◆ Goal of the exercise ◆
Revise the records by changing each "Open the" to "Tap the" and leaving everything else untouched.

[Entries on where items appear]
---*---
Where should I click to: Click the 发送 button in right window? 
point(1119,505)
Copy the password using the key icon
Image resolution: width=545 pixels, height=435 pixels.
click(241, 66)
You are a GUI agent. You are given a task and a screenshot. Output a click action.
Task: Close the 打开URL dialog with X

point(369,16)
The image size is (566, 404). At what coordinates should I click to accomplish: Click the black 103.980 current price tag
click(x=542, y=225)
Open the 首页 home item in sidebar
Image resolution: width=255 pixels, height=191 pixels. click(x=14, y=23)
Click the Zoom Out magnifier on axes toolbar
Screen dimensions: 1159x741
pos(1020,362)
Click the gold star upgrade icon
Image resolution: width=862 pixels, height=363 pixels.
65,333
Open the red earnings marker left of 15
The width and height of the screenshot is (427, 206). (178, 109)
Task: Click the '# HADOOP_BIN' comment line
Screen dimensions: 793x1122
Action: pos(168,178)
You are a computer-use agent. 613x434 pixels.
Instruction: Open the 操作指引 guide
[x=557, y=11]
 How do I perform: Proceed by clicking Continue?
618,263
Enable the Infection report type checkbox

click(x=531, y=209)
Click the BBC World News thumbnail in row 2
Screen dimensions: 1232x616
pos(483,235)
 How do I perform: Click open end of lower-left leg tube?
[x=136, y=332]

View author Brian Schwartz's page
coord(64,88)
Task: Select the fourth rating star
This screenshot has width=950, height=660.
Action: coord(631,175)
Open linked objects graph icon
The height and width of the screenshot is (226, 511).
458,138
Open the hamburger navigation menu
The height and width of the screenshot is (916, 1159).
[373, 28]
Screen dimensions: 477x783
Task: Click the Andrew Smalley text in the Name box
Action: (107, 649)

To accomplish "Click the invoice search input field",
---*---
◆ Solution for this problem ◆
Where should I click to: Click the 发送 button in right window? 
point(1119,505)
Copy the password using the key icon
Image resolution: width=545 pixels, height=435 pixels.
click(241, 66)
You are a GUI agent. You are given a task and a screenshot. Output a click action.
Task: Close the 打开URL dialog with X

point(369,16)
The image size is (566, 404). At what coordinates should I click to accomplish: Click the black 103.980 current price tag
click(x=542, y=225)
Tap the 首页 home item in sidebar
Image resolution: width=255 pixels, height=191 pixels. click(x=14, y=23)
Click the Zoom Out magnifier on axes toolbar
Screen dimensions: 1159x741
pos(1020,362)
Click the gold star upgrade icon
Image resolution: width=862 pixels, height=363 pixels.
65,333
Tap the red earnings marker left of 15
The width and height of the screenshot is (427, 206). (178, 109)
Task: Click the '# HADOOP_BIN' comment line
Screen dimensions: 793x1122
Action: pos(168,178)
You are a computer-use agent. 613x434 pixels.
Instruction: Tap the 操作指引 guide
[x=557, y=11]
 How do I perform: Proceed by clicking Continue?
618,263
Enable the Infection report type checkbox

click(x=531, y=209)
Click the BBC World News thumbnail in row 2
Screen dimensions: 1232x616
pos(483,235)
 How do I perform: Click open end of lower-left leg tube?
[x=136, y=332]

View author Brian Schwartz's page
coord(64,88)
Task: Select the fourth rating star
This screenshot has width=950, height=660.
Action: coord(631,175)
Open linked objects graph icon
The height and width of the screenshot is (226, 511).
458,138
Tap the hamburger navigation menu
The height and width of the screenshot is (916, 1159).
[373, 28]
Screen dimensions: 477x783
Task: Click the Andrew Smalley text in the Name box
Action: (107, 649)

To accomplish "Click the invoice search input field",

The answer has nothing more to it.